(Saved data entries)
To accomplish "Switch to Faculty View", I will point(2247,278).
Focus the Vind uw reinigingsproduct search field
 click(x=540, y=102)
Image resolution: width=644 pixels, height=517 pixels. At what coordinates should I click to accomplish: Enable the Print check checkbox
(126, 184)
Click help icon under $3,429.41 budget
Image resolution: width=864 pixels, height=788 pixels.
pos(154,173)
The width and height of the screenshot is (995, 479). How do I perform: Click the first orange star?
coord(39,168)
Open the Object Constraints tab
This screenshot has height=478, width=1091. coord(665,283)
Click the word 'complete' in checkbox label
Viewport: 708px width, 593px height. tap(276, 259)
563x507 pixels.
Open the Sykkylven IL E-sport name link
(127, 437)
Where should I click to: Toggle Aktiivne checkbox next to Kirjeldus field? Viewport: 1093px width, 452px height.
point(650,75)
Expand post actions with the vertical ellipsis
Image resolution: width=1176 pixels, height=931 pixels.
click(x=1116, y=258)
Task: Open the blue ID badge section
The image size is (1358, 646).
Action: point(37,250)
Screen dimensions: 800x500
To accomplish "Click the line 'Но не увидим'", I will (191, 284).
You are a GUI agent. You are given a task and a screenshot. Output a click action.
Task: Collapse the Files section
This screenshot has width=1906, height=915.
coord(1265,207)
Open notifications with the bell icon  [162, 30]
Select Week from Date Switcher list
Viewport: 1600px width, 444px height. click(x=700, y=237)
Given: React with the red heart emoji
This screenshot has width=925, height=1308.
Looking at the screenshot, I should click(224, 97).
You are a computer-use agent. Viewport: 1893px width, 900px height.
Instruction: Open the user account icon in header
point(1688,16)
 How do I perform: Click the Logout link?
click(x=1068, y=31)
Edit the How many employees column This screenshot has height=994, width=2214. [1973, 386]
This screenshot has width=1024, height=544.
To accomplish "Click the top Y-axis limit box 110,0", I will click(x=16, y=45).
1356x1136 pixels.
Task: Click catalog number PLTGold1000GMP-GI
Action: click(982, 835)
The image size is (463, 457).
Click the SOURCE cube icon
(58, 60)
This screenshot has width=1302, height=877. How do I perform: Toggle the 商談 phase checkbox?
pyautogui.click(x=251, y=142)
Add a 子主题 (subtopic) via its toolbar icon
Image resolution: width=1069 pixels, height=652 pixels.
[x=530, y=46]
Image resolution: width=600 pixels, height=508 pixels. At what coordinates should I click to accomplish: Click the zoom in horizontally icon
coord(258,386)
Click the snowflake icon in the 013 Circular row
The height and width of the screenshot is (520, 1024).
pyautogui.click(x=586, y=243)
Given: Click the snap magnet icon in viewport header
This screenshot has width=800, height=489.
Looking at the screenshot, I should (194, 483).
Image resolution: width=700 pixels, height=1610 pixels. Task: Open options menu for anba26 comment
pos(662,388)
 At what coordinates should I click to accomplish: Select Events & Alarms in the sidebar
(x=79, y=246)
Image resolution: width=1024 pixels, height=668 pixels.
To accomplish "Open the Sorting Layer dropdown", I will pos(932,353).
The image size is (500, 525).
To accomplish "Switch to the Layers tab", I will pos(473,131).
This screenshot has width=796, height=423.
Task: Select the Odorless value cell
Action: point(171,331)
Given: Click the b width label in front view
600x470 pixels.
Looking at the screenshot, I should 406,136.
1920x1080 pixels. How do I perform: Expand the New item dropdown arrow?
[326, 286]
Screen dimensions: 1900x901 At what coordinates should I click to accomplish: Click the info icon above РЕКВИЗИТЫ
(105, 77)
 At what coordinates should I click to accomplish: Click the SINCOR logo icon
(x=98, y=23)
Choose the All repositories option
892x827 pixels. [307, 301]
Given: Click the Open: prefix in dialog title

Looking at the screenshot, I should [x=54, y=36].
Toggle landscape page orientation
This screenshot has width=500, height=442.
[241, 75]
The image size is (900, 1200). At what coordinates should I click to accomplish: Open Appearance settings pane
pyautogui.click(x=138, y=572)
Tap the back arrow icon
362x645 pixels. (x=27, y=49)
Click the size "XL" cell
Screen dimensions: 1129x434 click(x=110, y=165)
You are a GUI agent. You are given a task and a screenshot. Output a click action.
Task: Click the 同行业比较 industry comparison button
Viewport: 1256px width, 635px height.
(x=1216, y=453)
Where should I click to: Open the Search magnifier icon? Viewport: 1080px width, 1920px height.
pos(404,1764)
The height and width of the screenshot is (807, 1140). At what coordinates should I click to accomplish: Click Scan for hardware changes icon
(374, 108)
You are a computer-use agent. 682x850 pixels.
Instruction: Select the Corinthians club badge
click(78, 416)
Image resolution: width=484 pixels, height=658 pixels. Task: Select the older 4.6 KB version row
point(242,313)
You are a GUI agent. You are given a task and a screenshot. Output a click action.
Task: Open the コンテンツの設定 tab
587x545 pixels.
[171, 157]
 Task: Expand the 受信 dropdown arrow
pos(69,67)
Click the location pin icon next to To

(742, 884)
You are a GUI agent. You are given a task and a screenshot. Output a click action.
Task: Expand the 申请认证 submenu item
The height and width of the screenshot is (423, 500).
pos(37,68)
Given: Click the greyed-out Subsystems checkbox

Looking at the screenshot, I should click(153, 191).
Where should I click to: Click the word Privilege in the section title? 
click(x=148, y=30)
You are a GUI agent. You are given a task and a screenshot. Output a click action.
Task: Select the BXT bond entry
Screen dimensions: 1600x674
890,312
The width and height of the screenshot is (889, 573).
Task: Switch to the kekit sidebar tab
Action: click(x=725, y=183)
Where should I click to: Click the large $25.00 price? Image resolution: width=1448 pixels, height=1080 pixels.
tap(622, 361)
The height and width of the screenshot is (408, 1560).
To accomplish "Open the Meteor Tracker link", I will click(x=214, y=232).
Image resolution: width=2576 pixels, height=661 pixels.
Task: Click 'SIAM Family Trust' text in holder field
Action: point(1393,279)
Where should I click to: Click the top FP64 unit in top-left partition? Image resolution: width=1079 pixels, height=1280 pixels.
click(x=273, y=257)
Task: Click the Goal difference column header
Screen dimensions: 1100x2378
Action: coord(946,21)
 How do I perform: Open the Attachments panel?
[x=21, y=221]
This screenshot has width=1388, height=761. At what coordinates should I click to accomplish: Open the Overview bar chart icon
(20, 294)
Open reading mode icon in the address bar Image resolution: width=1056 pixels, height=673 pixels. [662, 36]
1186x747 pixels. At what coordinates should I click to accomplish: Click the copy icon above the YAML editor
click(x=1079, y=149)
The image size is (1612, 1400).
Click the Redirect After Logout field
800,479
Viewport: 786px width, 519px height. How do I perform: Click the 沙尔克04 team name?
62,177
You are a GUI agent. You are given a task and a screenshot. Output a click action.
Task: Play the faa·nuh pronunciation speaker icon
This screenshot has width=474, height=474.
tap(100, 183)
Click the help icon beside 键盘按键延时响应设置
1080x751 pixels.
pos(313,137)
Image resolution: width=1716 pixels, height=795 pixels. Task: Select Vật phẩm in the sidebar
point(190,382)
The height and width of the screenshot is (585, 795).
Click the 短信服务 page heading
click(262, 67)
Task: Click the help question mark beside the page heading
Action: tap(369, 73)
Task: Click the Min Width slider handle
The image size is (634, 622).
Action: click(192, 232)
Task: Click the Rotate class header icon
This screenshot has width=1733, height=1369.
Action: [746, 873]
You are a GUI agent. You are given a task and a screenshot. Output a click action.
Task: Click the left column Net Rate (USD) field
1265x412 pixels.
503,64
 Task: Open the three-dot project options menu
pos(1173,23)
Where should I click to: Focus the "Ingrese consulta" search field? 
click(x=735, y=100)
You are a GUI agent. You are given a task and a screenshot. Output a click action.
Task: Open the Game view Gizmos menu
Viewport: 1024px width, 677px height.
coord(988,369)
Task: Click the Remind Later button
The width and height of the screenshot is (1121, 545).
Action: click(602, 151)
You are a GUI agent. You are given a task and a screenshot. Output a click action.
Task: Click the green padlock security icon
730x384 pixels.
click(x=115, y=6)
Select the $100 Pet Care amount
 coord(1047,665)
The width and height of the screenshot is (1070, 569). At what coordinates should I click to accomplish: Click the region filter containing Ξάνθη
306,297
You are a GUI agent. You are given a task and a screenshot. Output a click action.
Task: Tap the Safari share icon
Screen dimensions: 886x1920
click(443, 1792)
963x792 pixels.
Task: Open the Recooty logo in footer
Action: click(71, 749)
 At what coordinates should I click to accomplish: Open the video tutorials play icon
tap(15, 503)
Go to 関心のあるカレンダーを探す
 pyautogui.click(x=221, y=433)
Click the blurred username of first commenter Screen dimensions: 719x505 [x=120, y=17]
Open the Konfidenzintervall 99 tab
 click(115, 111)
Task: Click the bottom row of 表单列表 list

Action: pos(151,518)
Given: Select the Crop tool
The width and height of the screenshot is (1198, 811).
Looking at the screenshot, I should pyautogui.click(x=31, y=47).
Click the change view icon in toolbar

### [Work to complete]
Your answer should consist of the lines above that hold the word "computer".

### [Written solution]
You are a computer-use agent. Viewport: 1893px width, 900px height.
You are a computer-use agent. 682x850 pixels.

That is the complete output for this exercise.